> EXERCISE: Render this sentence from the bicycle helmet safety passage below in Spanish: "One of the most simple and effective ways to prevent brain injury is to wear a bicycle helmet."

[Opening EXCERPTED PASSAGE section]

It's a familiar and picturesque scene......A child riding down a tree-lined street on their bike, the wind blowing through their hair.

But it's also a dangerous scene. They're not wearing a helmet!

Each year, nearly 1 million children are treated for bicycle injuries. 260,000 of these injuries involve trauma to the head. One third of these head injuries involve permanent brain damage.

One of the most simple and effective ways to prevent brain injury is to wear a bicycle helmet. Many bicycle accidents occur in quiet residential neighborhoods, parks and driveways. Wearing a helmet for a short trip to the store or to a neighbor's home may seem unnecessary to you or to your child, but it is the most important situation in which to wear a helmet.

As the cycling season begins, Valley View Hospital is reminding parents to start and enforce the helmet habit. While bicycling is great fun and great exercise for your family, these precautions will help your family to enjoy this sport safely.

The facts:

  • Fatalities from bicycle accidents rise rapidly from age 5 and are the highest among 10-13 year olds. Boys are injured twice as often as girls.
  • Fatalities are more likely to occur during the warm months, May through September. Peak hours are after school from 3 to 6 p.m.
  • A safely constructed bicycle helmet can reduce the risk of injury by 85%. Get a bike helmet with a plastic shell that is certified to Snell or ANSI standards.

The helmet habit:

  • Don't let any child ride a tricycle or bicycle without a helmet. Also insist on helmet use when skating or using skateboards.
  • Talk to your children about the importance of wearing a helmet. Be honest with them about the injuries you are trying to prevent.
  • When you ride or skate, wear your helmet. Your example is very important in establishing the helmet habit.
  • Start having your child wear a helmet when he or she first begins riding a tricycle. This will help the helmet to become a natural habit for riding.
  • Let each child select a helmet that he or she likes and finds comfortable. Make sure it is adjusted for a correct fit.
  • Let your child decorate the helmet with stickers or decals to make it "cool". During the pre-teen years, when appearance becomes so important, peer pressure is a major obstacle to wearing a helmet.

[Closing EXCERPTED PASSAGE section]
[Opening DATA SECTION section]

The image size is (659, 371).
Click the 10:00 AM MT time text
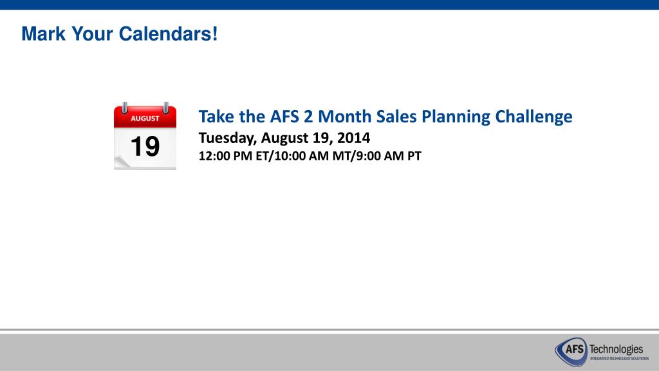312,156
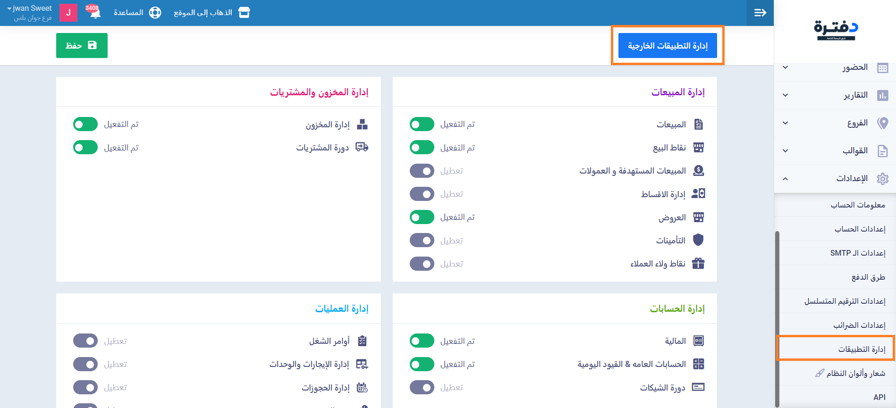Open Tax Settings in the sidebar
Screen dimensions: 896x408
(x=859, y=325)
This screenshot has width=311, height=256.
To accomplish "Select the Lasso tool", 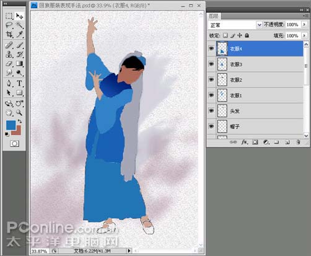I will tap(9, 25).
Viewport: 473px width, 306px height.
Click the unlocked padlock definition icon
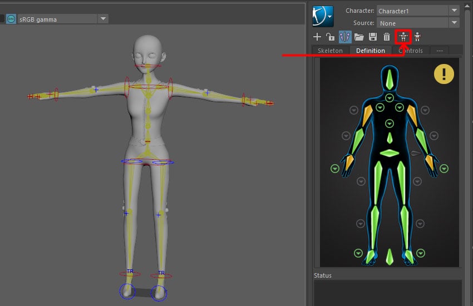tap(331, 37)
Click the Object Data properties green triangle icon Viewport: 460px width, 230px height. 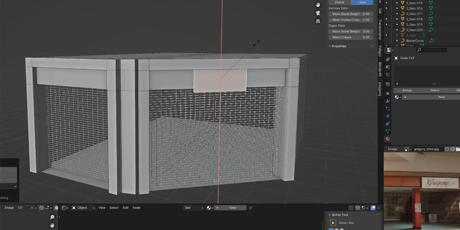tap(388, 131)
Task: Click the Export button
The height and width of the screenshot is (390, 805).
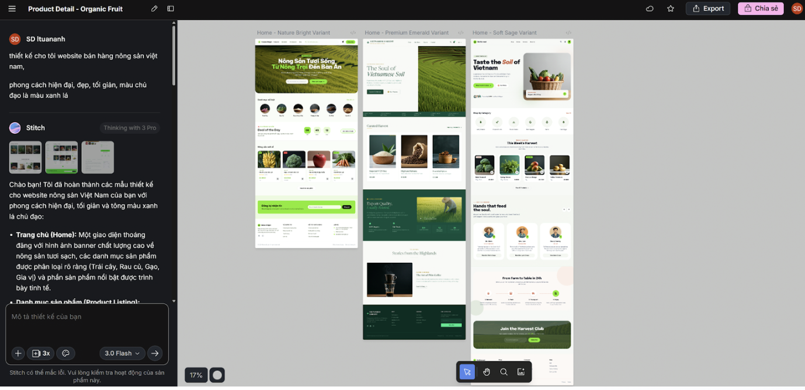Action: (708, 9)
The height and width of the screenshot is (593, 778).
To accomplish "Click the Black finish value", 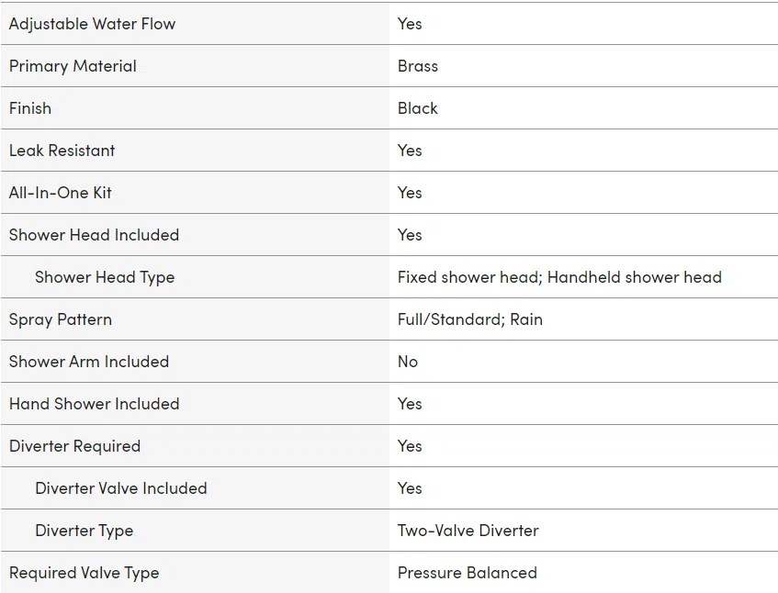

[Closing DATA SECTION section]

> RESULT FOR THIS EXERCISE: Una de las formas más sencillas y eficaces de prevenir una lesión cerebral es usar un casco de bicicleta.